Reproduza fielmente as linhas do material que vão do início até a linha que contém "pos(282,90)", ambas as extremidades incluídas.

[Entradas de texto e localização de itens]
+===+

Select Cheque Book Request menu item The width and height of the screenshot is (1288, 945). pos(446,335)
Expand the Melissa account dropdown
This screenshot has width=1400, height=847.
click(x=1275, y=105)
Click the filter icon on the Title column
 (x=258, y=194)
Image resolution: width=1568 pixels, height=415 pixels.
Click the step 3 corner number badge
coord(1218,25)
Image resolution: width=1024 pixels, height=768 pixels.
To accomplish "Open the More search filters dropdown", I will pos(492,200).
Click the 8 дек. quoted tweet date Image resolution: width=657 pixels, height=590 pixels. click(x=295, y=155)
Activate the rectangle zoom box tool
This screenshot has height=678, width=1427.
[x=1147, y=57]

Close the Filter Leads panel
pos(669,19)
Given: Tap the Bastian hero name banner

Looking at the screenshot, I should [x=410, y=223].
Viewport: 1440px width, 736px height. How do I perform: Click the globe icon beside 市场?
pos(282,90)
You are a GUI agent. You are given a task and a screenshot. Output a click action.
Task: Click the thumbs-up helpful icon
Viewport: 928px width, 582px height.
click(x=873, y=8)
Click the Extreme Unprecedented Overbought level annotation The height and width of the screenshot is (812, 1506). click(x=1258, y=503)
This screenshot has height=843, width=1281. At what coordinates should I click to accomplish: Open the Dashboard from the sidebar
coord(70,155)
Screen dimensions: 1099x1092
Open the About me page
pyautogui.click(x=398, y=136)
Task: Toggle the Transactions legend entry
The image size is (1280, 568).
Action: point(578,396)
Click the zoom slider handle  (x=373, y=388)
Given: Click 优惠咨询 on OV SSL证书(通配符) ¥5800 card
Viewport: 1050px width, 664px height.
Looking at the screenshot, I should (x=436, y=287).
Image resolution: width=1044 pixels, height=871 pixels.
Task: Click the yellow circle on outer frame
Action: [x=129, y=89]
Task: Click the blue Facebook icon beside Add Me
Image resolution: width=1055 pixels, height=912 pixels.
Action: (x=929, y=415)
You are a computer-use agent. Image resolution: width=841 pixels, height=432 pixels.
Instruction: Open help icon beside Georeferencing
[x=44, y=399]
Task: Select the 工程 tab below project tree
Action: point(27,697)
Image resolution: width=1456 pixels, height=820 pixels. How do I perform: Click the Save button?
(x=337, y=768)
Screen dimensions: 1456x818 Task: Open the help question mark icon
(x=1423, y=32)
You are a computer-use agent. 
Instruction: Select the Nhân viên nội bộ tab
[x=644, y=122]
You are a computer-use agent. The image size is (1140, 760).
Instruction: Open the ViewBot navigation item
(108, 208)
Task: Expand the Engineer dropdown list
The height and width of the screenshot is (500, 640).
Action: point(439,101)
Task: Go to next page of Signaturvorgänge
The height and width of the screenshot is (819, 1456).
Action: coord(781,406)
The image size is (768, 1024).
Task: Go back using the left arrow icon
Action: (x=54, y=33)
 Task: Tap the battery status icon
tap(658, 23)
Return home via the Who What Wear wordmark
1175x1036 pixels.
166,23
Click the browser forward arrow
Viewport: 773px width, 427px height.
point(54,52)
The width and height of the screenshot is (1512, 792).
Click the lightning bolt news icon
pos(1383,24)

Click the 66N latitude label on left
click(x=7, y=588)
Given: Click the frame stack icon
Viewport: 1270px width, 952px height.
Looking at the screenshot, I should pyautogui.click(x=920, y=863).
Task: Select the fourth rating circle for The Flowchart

+===+

▶ [Resposta abaixo]
Select Cheque Book Request menu item The width and height of the screenshot is (1288, 945). pos(446,335)
Expand the Melissa account dropdown
This screenshot has width=1400, height=847.
click(x=1275, y=105)
Click the filter icon on the Title column
 (x=258, y=194)
Image resolution: width=1568 pixels, height=415 pixels.
Click the step 3 corner number badge
coord(1218,25)
Image resolution: width=1024 pixels, height=768 pixels.
To accomplish "Open the More search filters dropdown", I will pos(492,200).
Click the 8 дек. quoted tweet date Image resolution: width=657 pixels, height=590 pixels. click(x=295, y=155)
Activate the rectangle zoom box tool
This screenshot has height=678, width=1427.
[x=1147, y=57]

Close the Filter Leads panel
pos(669,19)
Given: Tap the Bastian hero name banner

Looking at the screenshot, I should [x=410, y=223].
Viewport: 1440px width, 736px height. How do I perform: Click the globe icon beside 市场?
pos(282,90)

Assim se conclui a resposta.